Merriam-Webster’s Collegiate Dictionary defines
the verb syncretize as an “...attempt to unite and harmonize especially
without critical examination or logical unity.”[lxxxi] The word
has been applied to religion and philosophy. When the Christian Scriptures combine
contradictory elements, this is syncretism. For example, consider the following
contradictory ideas concerning Jesus’ nature: he is a god in Paul’s Philippian
hymn, a man in Mark, a semi-divine being in Matthew and Luke, and the
incarnation of the pagan divine Logos in John.
Religious syncretism was ancient, existing long before
Paul. In Herodotus’ History of the Persian Wars, (5th cent.
BCE), we find Greeks identifying the Egyptian Osiris with the Greek god
Dionysus.[lxxxii]
When Rome conquered Greece, the chief god, Zeus, was identified with the chief
Roman god, Jupiter.
Was Paul Jewish? He claims to be Jewish but 90 percent of
the evidence of his Jewishness is contained in Acts of the Apostles, a late
fantasy which we need not consider here. Also, Paul does not know Hebrew. He
writes in Greek (Koine), and quotes the Greek translation of the Jewish
Scriptures (the Seventy), and when it differs from the Hebrew, he always
prefers the Greek. Paul was neither a rabbi nor a Pharisee and probably was not
even Jewish. (See H. Maccoby’s books The MythMaker and Paul and
Hellenism.)
Apologist argue that Greco-Romans are anti-Jewish and
Paul was pro-Jewish. Thus, the apologists argue that Paul is Jewish since his
views on Jews were opposed to that of the pagans, but did the Apostle love
Jews?
Both Paul and paganism wrongly claimed that Jews hated
non-Jews. At 1 Thess 2.15-16, Paul claims that “the Jews” are against humanity,
and have attempted to prevent him from saving non-Jews. Posidonius (fl 2nd and
1st cent. BCE) says that pagan writers believed that Jews disliked non-Jews. He
says that Jews would neither eat with “gentiles” nor “...show any good will
towards them.”[lxxxiii]
Diodorus says that the Syrian king should “wipe out the Jews completely” on the
ground that they look upon all non-Jews as their enemies. He says Moses
“ordained their misanthropic ways.”[lxxxiv]
Apollonius Molon (fl 1st cent. BCE) reproaches the Jews for hatred of non-Jews,
intolerance, superstition, and the immorality of the law.[lxxxv] Tacitus
claimed that Jews held as sacred all things which were impure to the
(non-Jewish) Romans.[lxxxvi]
According to Josephus, Apion insisted that by law Jews kidnapped a non-Jew each
year and sacrificed and ate him and swore an oath of hostility to the Greeks.[lxxxvii]

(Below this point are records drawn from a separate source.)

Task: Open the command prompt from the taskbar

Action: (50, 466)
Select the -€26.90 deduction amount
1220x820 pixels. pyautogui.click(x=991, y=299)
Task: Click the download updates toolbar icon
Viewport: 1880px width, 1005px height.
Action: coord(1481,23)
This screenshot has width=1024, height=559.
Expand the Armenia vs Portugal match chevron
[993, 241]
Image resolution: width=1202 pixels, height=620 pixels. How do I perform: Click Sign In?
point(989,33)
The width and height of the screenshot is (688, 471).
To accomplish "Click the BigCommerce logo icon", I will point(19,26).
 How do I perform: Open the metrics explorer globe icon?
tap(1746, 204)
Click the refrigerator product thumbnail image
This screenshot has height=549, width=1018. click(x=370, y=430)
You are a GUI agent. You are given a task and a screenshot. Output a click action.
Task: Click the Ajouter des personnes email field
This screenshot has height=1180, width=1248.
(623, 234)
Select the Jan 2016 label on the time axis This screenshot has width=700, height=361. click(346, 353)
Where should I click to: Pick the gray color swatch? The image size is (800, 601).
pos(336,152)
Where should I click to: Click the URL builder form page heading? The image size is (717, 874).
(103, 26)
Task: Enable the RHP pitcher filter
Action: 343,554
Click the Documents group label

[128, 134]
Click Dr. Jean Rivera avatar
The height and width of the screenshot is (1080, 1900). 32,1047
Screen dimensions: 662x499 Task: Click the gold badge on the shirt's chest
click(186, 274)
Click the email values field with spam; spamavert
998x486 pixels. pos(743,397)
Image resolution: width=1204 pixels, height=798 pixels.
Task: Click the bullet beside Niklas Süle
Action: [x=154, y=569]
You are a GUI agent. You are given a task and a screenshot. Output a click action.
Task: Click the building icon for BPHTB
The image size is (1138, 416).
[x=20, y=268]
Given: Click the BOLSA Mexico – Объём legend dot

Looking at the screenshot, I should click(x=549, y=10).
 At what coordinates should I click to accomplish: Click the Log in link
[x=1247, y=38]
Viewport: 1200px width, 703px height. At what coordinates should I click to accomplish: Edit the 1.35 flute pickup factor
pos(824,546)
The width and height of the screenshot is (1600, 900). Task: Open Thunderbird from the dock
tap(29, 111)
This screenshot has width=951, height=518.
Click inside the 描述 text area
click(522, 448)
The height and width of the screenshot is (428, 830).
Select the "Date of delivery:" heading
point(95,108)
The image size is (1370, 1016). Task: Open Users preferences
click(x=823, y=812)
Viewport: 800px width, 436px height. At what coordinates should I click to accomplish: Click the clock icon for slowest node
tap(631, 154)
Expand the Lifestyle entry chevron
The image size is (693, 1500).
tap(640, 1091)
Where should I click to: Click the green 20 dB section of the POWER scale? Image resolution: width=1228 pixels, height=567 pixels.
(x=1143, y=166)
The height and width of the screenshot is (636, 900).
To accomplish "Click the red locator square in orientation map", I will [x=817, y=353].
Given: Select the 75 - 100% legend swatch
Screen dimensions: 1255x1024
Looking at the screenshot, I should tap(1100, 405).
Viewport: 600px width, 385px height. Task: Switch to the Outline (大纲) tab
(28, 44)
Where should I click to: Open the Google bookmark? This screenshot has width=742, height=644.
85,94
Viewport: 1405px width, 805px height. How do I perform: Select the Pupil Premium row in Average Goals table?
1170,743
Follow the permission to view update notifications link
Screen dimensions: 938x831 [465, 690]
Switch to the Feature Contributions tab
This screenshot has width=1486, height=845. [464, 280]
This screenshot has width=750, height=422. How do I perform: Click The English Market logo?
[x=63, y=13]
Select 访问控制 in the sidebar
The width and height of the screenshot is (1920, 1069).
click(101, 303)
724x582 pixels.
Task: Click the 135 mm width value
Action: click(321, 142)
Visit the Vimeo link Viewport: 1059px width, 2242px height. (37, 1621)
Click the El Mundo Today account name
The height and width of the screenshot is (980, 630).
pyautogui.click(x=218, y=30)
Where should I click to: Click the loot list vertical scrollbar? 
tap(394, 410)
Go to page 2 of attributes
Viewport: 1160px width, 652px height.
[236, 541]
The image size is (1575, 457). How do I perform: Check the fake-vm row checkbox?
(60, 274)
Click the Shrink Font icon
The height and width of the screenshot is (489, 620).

Later Christians adopted this slanderous myth and held it until the 19th
century CE!
Paul was pro non-Jews, not pro-Jews.
He writes that Israel has been blinded until the fullness of the gentiles is in
(Rom 11.19,21). Jews are the enemies of God in order to save non-Jews (Rom 11.28-30).
“I am an apostle to the gentiles in order to make my fellow Jews jealous and
thus save some of them” (Rom 11.1-14). Loyalty to the ethnic or religious
traditions of one’s ancestors was greatly valued by the Romans, so here and
elsewhere Paul claims that he has strong feelings for his “kinsmen,” and indeed
he does love “some” of the Jews — if they become non-Jews, i.e., Paulinists.
Pagans wrote that Jews were atheists because they
rejected the pagan gods. Some pagan writers charged Jews with worshiping idols;
Plutarch implies that Jews worship a donkey[lxxxviii] and
Tacitus explicitly says so.[lxxxix]
Some scholars say Paul argues that Jews were idolatrous (see Gal 4.9) and he
accuses Jews of unbelief in that they reject the “true” God and the Christ.
Feldman writes, “Circumcision was regarded by the Greeks
and Romans as a physical deformity and hence, like others who had various
deformities, circumcised men were not permitted to participate in the Olympian
Games.”[xc]
Paul warns the Philippians to “Beware of the dogs, beware of the evil workers,
beware of those who mutilate the flesh!” (are circumcised, Phil 3.2).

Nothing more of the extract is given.